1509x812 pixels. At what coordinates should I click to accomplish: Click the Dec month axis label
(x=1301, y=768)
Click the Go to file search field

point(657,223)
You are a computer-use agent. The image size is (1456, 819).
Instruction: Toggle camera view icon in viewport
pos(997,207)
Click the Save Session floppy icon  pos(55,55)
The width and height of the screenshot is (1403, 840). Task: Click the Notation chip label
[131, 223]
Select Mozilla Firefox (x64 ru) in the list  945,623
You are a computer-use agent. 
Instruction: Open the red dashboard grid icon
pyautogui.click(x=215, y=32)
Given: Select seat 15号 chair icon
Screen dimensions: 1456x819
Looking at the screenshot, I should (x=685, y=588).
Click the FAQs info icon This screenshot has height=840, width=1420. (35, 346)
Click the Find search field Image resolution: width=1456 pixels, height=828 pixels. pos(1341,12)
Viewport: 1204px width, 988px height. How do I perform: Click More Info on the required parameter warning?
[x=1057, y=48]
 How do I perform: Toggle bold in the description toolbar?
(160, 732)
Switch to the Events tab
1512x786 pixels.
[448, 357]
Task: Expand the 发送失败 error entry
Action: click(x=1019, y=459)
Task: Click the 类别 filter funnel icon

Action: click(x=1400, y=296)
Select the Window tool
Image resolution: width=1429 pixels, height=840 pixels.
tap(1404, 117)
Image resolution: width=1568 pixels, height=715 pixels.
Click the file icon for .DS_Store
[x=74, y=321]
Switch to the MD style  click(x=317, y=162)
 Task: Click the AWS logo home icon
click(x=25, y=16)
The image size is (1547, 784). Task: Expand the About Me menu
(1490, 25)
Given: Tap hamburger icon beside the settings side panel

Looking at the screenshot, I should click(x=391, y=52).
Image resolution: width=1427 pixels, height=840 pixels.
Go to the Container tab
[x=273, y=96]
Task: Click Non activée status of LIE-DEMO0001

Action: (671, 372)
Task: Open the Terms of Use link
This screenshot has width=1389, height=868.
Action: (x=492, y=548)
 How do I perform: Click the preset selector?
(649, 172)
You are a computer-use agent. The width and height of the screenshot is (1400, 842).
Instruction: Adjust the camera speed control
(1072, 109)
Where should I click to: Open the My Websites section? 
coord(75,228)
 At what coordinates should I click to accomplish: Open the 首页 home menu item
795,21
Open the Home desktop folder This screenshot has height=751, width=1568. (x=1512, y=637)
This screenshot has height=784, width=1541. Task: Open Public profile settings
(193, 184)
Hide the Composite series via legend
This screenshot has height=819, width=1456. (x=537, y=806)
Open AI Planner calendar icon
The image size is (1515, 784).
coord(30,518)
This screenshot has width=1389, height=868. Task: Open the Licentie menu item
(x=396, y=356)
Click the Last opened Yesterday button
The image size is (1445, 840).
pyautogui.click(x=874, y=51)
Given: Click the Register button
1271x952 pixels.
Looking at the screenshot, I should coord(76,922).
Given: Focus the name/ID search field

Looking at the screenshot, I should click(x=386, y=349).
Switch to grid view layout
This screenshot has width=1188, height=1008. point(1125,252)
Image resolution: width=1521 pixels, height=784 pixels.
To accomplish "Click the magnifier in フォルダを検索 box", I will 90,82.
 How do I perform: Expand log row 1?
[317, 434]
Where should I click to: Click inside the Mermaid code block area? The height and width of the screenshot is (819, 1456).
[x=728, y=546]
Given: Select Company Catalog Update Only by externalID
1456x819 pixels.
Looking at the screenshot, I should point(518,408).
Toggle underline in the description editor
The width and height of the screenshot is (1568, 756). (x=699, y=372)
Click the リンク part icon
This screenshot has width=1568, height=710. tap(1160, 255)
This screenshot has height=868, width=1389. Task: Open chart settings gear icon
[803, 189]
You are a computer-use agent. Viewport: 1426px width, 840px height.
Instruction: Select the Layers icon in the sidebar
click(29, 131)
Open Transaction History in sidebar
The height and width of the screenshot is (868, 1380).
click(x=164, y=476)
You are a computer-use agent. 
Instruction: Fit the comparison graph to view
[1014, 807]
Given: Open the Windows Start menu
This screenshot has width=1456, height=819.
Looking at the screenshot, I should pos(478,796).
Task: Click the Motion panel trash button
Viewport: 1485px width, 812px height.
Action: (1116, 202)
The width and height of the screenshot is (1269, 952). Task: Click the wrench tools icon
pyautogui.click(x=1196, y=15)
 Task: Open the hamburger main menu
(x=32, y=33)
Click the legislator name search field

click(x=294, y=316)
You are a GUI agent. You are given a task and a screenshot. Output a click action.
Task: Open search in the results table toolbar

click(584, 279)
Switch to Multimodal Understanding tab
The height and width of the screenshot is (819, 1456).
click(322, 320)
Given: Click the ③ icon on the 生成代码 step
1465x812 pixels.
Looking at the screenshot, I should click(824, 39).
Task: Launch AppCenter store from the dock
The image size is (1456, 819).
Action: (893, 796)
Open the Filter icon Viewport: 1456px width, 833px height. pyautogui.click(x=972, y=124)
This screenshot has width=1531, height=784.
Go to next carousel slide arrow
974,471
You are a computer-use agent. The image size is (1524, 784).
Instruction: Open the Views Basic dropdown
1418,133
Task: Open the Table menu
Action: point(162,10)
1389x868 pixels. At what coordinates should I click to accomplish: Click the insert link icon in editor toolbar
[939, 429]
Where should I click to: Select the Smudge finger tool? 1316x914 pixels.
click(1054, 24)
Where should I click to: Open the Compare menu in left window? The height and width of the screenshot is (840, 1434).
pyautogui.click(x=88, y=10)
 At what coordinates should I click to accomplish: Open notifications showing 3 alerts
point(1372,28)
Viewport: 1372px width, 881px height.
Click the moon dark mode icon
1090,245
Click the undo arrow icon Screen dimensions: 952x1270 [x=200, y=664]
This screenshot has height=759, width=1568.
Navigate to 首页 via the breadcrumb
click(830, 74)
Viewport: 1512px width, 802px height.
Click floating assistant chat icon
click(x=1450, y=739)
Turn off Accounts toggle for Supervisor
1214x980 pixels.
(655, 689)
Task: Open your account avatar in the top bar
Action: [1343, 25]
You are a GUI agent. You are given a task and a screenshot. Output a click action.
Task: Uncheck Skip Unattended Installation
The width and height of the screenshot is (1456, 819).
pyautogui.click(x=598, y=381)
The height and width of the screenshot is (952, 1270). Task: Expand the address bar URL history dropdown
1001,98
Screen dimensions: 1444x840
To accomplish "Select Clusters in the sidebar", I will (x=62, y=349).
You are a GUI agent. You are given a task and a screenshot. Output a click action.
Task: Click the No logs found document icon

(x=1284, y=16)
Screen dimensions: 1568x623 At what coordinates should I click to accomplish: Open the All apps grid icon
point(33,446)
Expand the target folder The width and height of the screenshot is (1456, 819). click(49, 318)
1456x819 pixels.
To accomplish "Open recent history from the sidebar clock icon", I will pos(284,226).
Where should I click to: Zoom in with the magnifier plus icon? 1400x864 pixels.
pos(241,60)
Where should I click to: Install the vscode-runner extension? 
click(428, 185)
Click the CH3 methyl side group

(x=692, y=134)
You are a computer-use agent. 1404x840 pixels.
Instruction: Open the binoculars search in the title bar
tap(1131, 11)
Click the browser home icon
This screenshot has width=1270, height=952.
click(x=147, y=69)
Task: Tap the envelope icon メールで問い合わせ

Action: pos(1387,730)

→ **Your task**:
Write only the number of lines in the entries where the string "computer" occurs.

→ **Task solution**:
7